__Dataset excerpts__
== Segment start ==

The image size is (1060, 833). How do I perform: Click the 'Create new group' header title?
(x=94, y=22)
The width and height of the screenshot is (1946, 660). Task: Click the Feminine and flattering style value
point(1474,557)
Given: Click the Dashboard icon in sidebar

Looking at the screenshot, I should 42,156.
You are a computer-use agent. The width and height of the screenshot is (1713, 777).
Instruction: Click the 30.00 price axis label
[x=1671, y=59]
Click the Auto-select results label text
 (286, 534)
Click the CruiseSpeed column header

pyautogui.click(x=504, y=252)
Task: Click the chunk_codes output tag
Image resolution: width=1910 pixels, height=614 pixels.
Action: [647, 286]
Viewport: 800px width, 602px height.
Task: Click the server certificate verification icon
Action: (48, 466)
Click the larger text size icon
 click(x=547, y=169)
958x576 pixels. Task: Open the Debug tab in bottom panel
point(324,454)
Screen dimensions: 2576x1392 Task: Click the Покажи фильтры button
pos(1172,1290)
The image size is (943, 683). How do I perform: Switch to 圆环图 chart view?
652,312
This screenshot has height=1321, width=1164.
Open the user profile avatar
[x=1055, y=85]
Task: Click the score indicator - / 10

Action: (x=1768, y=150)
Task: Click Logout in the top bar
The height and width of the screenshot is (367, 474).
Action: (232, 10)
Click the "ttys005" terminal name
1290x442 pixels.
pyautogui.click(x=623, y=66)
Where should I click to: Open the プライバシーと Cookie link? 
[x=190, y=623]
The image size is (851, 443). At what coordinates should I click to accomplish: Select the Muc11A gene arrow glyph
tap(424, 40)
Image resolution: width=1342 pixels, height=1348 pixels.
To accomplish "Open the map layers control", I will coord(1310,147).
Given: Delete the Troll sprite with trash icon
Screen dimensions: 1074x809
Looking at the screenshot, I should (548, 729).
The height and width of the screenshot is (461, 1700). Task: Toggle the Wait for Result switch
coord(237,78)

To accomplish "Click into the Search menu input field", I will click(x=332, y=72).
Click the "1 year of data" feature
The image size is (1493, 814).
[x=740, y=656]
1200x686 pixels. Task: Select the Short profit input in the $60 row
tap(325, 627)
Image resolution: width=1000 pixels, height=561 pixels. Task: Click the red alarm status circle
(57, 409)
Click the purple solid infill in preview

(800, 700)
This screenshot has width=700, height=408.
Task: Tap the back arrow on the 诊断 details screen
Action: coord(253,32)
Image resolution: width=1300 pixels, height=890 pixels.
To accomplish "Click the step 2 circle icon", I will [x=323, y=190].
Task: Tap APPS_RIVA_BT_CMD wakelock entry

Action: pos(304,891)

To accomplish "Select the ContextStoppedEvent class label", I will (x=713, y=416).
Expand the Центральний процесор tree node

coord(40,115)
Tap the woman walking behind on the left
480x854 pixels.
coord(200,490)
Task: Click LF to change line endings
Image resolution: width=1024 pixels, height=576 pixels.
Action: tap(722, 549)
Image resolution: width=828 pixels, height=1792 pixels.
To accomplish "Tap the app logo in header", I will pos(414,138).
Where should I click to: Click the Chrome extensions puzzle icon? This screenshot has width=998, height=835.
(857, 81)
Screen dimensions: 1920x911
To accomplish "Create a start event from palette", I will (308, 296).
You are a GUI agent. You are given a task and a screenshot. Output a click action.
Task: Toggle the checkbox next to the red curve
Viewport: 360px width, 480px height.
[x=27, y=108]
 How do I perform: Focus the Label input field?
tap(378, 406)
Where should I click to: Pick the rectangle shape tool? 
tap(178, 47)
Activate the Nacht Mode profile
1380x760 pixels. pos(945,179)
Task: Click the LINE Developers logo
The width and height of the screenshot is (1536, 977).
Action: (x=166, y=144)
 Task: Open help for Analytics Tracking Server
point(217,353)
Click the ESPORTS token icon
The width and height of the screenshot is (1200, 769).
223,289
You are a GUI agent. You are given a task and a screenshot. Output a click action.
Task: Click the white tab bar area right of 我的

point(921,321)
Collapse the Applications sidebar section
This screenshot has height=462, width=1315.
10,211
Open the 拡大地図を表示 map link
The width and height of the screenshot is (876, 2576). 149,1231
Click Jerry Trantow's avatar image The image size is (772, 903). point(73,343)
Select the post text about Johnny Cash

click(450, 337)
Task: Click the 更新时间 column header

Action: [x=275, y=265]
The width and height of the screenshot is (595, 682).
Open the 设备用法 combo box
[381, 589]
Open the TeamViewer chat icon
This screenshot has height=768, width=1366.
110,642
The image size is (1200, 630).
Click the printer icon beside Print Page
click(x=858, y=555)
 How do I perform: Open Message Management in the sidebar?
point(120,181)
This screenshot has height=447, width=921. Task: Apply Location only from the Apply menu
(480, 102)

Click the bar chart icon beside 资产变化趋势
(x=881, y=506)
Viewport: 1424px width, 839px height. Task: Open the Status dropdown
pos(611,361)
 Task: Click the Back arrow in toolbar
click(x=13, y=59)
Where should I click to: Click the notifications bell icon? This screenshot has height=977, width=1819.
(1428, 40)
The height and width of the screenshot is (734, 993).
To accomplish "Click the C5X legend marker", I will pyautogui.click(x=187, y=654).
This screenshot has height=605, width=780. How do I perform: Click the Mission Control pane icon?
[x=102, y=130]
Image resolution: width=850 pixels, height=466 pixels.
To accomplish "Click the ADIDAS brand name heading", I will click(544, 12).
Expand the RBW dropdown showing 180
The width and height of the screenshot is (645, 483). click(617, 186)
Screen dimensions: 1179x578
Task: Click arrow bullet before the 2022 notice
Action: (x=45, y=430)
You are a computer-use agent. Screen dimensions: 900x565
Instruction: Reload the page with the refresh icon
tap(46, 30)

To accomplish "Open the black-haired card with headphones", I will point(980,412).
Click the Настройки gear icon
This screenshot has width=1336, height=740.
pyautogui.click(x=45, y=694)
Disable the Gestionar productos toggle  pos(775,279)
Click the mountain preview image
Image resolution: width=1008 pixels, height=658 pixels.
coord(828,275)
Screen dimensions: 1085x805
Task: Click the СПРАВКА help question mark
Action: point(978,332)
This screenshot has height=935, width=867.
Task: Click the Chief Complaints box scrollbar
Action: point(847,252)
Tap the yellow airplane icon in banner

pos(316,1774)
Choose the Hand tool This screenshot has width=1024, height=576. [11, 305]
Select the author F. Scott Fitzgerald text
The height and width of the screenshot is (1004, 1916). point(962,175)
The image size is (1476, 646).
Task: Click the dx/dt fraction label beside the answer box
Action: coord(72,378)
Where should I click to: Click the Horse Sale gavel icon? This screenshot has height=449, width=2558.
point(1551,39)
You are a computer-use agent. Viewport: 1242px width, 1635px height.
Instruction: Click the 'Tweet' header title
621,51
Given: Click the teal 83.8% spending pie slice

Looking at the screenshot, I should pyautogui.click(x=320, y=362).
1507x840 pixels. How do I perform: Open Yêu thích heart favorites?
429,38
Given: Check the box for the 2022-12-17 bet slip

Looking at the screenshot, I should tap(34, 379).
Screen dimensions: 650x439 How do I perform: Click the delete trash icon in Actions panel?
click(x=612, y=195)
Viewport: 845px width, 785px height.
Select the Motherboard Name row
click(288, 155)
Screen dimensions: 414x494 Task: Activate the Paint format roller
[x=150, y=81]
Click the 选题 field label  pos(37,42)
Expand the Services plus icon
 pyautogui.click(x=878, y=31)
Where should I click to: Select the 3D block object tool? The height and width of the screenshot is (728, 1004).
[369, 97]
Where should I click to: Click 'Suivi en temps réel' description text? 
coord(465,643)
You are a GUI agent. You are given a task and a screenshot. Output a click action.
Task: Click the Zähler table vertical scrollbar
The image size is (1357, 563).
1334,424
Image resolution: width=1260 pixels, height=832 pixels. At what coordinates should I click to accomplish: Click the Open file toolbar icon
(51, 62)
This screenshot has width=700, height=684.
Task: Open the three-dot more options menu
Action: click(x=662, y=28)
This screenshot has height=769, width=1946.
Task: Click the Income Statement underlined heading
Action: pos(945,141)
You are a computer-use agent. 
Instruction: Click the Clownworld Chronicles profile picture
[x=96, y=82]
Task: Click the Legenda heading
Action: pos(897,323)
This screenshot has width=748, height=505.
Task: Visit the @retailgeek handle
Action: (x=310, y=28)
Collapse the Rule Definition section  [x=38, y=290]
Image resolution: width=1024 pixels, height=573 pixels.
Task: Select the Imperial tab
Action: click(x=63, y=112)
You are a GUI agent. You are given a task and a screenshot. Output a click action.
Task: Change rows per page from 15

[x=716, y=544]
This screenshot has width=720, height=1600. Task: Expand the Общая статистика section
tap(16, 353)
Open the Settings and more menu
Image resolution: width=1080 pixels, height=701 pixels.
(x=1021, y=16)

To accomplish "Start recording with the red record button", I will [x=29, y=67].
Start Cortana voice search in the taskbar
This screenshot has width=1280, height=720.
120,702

== Segment end ==

__Exercise brief__
Throughout the material above, find every line holding "computer" and copy it.

__Solution to this problem__
You are a computer-use agent. The width and height of the screenshot is (1713, 777).
You are a computer-use agent. Screen dimensions: 900x565
You are a computer-use agent. Viewport: 1242px width, 1635px height.
You are a computer-use agent. 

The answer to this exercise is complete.